シリーズ全体を通して印象に残ったのは、25年ぶりに日本シリーズに臨んだ広島ファンだ。その熱気は凄まじかった。第3~5戦が行なわれた札幌ドームでも、スタンドの4分の1ほどを赤い軍団が占めていた。
「マツダスタジアムのチケットが取れなかった」30代自営業の男性は、仕事を休んで札幌に来たという。ほかにも「(2人の)子供の学校を休ませた」という4人家族もいたし、生後2か月の乳児を抱えたカープ女子ママもいた。
札幌在住の主婦は、「北広島出身の旦那の影響で、家族揃って広島ファン」だと教えてくれた。北広島市は札幌市の南東に隣接する北海道の街。明治時代に広島県人が集団移住した土地だ。「今までは周囲に(カープファンだと)言い辛かったけれど、今年は堂々と公表できる」と、優勝を喜んでいた。
すすきのでは、赤いユニフォーム姿が、街を闊歩する様子をたびたび目にした。札幌のタクシー運転手は、「こんなの阪神ファンと広島ファンだけですよ」と苦笑いする。
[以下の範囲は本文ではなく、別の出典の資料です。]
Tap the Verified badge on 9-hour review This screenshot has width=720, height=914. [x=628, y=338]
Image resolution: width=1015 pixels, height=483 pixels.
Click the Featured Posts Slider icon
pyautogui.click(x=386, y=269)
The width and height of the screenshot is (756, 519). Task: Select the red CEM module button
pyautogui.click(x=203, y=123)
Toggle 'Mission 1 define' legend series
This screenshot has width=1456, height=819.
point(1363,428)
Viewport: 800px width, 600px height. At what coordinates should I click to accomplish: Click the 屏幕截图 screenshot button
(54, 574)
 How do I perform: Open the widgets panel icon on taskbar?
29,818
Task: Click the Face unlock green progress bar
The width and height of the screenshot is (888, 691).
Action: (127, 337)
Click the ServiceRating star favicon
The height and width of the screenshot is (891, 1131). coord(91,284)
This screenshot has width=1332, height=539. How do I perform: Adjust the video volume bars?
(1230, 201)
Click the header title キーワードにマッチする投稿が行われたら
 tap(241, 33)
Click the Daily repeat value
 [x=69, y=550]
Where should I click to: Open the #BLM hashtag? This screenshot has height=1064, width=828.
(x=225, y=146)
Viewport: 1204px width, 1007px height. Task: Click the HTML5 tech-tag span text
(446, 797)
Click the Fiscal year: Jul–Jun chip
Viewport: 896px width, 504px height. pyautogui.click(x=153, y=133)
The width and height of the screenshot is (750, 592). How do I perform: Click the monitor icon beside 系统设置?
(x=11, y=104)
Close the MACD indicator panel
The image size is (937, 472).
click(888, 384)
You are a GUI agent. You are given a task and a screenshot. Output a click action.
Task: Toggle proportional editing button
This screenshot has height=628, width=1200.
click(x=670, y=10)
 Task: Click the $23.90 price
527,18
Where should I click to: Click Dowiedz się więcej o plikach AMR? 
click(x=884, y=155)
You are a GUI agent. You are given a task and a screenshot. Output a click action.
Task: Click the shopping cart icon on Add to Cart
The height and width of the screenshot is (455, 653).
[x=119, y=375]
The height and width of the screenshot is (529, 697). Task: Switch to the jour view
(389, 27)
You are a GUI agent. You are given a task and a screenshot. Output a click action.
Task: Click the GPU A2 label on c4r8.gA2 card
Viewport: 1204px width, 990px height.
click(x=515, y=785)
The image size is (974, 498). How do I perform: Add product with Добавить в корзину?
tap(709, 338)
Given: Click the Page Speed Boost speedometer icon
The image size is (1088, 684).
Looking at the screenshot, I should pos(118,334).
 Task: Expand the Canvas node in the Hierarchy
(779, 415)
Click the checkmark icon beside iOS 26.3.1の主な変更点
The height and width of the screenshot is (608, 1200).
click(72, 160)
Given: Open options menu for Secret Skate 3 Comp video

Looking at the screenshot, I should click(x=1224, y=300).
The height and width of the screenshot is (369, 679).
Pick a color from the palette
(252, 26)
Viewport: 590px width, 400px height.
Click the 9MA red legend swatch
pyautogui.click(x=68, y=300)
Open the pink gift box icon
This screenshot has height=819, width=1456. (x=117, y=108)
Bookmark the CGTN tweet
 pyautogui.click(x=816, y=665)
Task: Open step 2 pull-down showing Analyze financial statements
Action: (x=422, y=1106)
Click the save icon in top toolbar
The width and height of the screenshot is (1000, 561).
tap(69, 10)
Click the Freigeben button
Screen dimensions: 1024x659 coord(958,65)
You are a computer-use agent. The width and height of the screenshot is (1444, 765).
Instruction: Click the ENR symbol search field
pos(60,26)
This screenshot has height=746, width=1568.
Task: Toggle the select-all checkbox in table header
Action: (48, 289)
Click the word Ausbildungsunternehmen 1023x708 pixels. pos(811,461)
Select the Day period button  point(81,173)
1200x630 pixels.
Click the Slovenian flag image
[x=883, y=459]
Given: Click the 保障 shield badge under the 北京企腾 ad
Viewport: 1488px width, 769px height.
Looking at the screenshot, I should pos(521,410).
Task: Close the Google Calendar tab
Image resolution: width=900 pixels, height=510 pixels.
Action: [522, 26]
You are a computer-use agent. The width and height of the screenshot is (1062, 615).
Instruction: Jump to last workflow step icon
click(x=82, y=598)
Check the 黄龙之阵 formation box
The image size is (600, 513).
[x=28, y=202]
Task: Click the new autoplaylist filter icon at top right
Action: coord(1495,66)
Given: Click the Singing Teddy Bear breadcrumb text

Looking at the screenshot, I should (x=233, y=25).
第1、2戦にも、札幌から日本ハムファンが駆け付けていたはずだが、そういえば広島の繁華街である八丁堀や流川では、ファイターズのユニフォームはほとんど見かけなかった。シリーズ開幕前、両チームは育成を重視する点でカラーが似ていると評されたが、ファン気質はかなり対照的だった。
さて、黒田効果と熱烈なファンの後押しで連勝という最高の滑り出しをした広島だが、第3戦でその勢いを自ら手放してしまう。1点リードの8回裏。1死二塁で大谷翔平を打席に迎えたとき、広島ベンチは敬遠を指示。次打者の4番・中田翔と勝負したが、裏目に出て逆転二塁打を浴びてしまう。
逆転のランナーを自ら塁上に送ったこと。守備固めしなかったこと。広島の失着はいくつかあったが、最大の間違いは第1、2戦でブレーキになっていた相手4番打者を目覚めさせたことだろう。結局、試合は延長戦にもつれ込み、10回裏2死二塁の場面で、今度は大谷と勝負をしてサヨナラ打を浴びた。采配のチグハグさは否めない。
広島は失った勢いを取り戻せず、日本ハムが10年ぶりの日本一に輝いた。